*** Text segment ***

Mr ADAMS (Lyons) (20:53): The Antarctic Treaty (Environment Protection) Amendment Bill is an important bill. The bill amends the Antarctic Treaty (Environment Protection) Act 1980 to align the legislation with Australia's revised obligations pursuant to three measures under the Antarctic Treaty and the Protocol on Environmental Protection to the Antarctic Treaty, the Madrid protocol. The first of those measures is Measure 4 (2004) which relates to insurance and contingency planning for tourism, because there is a lot of tourism now going on in that part of the world, not so much on the Australian coastal areas but certainly on the South American side. The Insurance and contingency planning for tourism and non-governmental activities in the Antarctic Treaty area was adopted at the 27th Antarctic Treaty consultation meeting in Cape Town on 4 June 2004. Measure 1 (2005), annex VI to the Protocol on Environmental Protection to the Antarctic Treaty: liability arising from environmental emergencies, was adopted at the 27th ATCM in Stockholm, on 17 June 2005. Measure 15 (2009), Landing of persons from passenger vessels in the Antarctic Treaty area, was adopted at the 32nd ATCM in Baltimore, on 17 April 2009.

The approval of all 28 consultative parties to the treaty, including Australia of course, will be required before each measure comes into force. Everybody has to basically agree to it. That is how the treaty is set up. It may be some years before this occurs. Currently, 10 consultative parties have approved Measure 4 (2004). Five have approved Measure 1 (2005) and only one has approved Measure 15 (2009). So I think it will be a long process.

The Antarctic Treaty is a multilateral agreement that requires the parties to ensure that Antarctica is used exclusively for peaceful purposes. It guarantees freedom of scientific research all over Australia's claim, which is a very large part of Antarctica. Many bases of other sovereign nations are doing research. A lot of collaboration goes on between all those nations that have bases down there in Antarctica. It is a wonderful thing for peaceful and scientific purposes.

***

--- Tasks ---
**1.** In the speech on the Antarctic Treaty amendment bill, how many consultative parties have approved Measure 15 (2009)?
**2.** Rewrite the part of the Antarctic Treaty speech that opens with the words containing "The Antarctic Treaty is" and closes with "and scientific purposes.", changing "collaboration" to "cooperation".
**3.** Pick up the speech on the Antarctic Treaty amendment bill after its last sentence and keep it going.
The records below the speech come from a different, unrelated source.

*** Data extract ***

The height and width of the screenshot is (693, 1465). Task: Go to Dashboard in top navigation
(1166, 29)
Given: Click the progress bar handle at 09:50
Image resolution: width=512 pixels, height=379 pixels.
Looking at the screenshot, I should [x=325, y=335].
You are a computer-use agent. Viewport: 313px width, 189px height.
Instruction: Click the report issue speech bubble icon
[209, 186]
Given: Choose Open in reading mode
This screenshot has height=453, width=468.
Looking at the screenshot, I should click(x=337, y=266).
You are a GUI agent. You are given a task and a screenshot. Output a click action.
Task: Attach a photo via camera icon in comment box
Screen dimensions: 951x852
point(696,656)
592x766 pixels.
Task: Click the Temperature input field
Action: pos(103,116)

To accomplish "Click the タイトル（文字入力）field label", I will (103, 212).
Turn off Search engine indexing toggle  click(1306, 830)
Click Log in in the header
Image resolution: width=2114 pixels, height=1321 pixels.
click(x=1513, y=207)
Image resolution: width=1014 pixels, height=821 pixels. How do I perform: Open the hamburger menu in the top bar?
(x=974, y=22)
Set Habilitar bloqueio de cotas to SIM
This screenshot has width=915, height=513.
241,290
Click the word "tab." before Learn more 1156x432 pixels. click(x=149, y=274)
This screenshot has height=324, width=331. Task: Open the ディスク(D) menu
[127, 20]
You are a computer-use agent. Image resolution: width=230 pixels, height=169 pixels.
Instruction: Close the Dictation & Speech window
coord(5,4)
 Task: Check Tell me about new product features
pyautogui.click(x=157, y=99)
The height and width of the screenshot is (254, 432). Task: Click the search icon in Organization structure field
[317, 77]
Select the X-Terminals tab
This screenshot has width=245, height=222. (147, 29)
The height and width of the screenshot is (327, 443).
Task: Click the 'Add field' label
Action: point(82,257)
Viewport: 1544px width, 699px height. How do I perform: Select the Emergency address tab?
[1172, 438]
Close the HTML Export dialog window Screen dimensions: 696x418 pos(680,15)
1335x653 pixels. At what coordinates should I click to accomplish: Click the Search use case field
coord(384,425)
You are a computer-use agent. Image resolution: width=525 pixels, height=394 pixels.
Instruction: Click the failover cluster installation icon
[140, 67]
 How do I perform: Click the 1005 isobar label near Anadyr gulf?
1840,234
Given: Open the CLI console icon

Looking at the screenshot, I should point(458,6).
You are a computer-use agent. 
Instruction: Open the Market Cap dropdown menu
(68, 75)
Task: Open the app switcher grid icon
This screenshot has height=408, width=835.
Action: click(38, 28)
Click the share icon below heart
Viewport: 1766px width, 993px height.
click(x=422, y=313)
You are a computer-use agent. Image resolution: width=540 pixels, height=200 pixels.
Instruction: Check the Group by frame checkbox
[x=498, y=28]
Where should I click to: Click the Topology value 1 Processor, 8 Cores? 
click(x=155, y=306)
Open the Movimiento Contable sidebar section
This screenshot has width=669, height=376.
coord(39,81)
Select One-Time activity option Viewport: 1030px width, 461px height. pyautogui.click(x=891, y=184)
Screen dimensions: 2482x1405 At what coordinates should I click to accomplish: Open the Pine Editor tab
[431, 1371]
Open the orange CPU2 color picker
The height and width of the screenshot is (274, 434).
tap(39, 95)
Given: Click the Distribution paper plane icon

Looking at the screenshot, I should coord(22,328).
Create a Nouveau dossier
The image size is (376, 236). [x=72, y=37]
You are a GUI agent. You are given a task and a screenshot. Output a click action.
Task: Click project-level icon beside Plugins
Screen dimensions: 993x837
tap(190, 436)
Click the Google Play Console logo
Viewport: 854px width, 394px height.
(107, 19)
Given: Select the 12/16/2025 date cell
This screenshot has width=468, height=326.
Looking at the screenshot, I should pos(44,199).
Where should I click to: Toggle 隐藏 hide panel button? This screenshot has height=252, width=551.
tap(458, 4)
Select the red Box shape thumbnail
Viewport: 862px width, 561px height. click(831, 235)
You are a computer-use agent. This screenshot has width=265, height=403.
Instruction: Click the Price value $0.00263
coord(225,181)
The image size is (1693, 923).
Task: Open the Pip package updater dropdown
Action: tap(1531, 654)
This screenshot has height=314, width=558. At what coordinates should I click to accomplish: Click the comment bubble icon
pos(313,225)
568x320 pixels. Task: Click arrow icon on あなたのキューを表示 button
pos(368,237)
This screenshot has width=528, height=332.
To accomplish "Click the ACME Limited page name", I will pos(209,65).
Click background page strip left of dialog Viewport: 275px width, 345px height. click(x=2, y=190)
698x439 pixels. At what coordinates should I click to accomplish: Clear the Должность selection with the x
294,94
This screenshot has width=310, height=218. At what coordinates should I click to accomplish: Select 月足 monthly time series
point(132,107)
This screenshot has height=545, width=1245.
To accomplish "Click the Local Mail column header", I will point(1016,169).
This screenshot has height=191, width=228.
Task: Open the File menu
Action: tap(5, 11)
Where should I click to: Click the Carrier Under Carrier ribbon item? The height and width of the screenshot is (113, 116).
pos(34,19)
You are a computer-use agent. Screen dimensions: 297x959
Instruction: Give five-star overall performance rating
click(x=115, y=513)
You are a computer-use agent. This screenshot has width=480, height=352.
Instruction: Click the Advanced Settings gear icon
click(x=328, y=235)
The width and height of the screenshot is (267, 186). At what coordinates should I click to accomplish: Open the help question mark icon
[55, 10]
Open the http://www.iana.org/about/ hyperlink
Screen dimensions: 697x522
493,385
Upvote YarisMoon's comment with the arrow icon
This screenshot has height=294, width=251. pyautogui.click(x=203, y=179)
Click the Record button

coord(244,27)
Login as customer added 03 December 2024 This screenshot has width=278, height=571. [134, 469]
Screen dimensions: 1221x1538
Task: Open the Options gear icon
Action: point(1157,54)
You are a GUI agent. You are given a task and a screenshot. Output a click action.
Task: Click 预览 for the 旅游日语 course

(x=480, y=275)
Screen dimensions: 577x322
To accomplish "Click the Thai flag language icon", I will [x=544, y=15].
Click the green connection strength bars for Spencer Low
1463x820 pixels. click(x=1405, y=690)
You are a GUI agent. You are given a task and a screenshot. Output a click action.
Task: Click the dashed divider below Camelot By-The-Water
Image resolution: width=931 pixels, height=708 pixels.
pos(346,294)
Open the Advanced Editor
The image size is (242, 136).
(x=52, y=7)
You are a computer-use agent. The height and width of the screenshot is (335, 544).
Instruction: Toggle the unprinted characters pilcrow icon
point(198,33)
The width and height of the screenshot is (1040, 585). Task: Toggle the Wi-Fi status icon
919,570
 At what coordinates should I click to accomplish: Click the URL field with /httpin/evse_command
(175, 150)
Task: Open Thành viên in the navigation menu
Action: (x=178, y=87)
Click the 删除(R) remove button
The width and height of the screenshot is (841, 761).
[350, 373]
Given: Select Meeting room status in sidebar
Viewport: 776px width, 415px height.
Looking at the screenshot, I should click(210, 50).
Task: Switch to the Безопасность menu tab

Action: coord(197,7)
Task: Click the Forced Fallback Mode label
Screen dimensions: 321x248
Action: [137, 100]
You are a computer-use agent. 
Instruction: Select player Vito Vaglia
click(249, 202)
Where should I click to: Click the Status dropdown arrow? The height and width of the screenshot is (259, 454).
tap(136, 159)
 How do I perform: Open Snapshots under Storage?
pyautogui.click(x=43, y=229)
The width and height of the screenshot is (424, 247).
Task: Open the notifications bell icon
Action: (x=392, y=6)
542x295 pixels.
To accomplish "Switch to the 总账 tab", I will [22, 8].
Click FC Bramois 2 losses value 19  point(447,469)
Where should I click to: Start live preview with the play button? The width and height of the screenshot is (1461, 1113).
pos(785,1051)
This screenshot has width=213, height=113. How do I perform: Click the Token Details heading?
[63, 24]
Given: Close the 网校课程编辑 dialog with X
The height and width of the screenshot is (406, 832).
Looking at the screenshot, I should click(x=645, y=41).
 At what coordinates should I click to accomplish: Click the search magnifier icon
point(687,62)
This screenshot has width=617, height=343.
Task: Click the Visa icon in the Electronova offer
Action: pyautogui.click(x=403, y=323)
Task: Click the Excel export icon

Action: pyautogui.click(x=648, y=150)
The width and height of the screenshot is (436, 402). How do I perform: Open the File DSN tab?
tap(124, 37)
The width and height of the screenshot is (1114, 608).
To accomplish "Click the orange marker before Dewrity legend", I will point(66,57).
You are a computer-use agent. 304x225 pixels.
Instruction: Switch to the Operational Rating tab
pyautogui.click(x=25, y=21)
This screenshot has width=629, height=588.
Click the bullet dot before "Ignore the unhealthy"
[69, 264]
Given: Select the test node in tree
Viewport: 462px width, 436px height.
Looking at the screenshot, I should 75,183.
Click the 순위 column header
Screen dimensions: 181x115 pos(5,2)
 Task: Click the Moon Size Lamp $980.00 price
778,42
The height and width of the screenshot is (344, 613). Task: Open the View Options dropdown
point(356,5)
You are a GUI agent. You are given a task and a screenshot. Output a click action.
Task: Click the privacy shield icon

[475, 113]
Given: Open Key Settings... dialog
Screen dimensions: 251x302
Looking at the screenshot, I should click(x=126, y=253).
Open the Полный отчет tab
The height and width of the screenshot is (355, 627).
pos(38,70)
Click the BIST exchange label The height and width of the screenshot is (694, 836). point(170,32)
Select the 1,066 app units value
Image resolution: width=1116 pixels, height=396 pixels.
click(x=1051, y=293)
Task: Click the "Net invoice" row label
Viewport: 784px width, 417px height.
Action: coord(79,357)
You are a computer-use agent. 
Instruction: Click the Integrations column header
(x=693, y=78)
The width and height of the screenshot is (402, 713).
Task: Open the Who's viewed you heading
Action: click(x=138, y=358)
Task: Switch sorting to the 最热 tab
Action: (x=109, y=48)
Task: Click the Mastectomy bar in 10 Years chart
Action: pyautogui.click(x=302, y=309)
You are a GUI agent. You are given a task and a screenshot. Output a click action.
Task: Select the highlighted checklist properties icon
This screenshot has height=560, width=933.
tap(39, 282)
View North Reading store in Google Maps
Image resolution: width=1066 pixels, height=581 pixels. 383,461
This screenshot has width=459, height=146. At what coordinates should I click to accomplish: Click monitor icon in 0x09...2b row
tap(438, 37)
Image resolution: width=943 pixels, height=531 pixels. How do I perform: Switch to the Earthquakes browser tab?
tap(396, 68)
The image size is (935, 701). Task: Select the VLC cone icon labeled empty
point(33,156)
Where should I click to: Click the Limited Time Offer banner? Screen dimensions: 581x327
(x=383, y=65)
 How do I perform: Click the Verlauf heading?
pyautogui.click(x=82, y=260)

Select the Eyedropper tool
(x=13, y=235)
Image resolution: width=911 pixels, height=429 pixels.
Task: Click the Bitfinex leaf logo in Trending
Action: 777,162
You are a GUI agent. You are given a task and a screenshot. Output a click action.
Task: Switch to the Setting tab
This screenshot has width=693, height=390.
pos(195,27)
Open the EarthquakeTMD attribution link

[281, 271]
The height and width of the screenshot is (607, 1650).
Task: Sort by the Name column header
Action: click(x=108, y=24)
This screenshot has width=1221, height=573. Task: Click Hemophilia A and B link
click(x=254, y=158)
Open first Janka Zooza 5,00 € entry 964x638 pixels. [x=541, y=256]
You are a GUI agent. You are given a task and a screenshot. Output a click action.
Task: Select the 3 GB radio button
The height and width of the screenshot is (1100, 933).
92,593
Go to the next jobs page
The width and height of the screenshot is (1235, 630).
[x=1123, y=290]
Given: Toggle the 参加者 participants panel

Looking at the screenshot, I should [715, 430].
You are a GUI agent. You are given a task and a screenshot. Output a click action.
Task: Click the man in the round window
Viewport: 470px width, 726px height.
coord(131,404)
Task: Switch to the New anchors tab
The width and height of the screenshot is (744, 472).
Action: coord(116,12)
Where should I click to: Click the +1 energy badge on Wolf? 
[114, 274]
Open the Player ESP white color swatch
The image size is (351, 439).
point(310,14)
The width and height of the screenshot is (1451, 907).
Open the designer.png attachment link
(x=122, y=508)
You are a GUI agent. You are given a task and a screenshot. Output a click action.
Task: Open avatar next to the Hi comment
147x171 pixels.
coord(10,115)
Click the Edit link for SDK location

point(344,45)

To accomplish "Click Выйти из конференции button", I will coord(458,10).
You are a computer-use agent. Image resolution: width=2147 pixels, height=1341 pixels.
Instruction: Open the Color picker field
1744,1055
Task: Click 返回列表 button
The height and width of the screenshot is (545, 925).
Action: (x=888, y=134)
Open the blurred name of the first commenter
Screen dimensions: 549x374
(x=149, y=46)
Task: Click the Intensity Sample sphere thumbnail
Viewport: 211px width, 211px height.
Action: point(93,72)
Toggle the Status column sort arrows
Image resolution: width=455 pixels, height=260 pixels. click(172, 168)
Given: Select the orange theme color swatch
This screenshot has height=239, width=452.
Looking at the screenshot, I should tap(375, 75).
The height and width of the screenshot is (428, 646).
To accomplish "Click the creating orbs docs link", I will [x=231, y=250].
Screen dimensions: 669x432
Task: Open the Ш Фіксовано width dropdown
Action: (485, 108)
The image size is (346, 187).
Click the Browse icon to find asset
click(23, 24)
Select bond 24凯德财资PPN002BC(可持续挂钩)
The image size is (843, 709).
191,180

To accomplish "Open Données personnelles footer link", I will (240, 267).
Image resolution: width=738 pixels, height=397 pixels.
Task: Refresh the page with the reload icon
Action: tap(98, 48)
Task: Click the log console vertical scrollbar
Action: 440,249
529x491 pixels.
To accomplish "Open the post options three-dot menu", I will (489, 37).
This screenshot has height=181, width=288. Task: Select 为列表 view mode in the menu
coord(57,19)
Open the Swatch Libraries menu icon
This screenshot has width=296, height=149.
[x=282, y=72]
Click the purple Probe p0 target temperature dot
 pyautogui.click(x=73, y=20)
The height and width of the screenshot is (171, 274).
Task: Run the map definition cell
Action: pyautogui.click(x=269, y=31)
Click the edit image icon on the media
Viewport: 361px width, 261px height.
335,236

***

--- Answers per task ---
**1.** Only one.

**2.**
The Antarctic Treaty is a multilateral agreement that requires the parties to ensure that Antarctica is used exclusively for peaceful purposes. It guarantees freedom of scientific research all over Australia's claim, which is a very large part of Antarctica. Many bases of other sovereign nations are doing research. A lot of cooperation goes on between all those nations that have bases down there in Antarctica. It is a wonderful thing for peaceful and scientific purposes.

**3.**
The agreement requires the parties to also promote international scientific cooperation, which certainly occurs. It allows for inspection of facilities between the parties and I think that goes on quite regularly. I was talking to some scientists a short time ago in the base in Kingston, Tasmania, where they have been doing that. The agreement sets aside the question of territorial sovereignty in Antarctica and provides for regular meetings of the parties, which occur in different parts of the world, mostly in, I think, the Southern Hemisphere.

Climate change and the science of climate change in the Southern Ocean is a significant factor. Only tonight, in talking to the University of Tasmania, to the top governing body of that institution, here in Parliament House with Tasmanian MPs of all sides, it was mentioned they had just put on a new professor, dealing with the acidisation of the Southern Ocean. He is one of three top scientists in the world dealing with that significant matter. He will come to the University of Tasmania—UTAS, as it is known in Tasmania—and work with CSIRO and the Antarctic Division's collaborate area at the University of Tasmania.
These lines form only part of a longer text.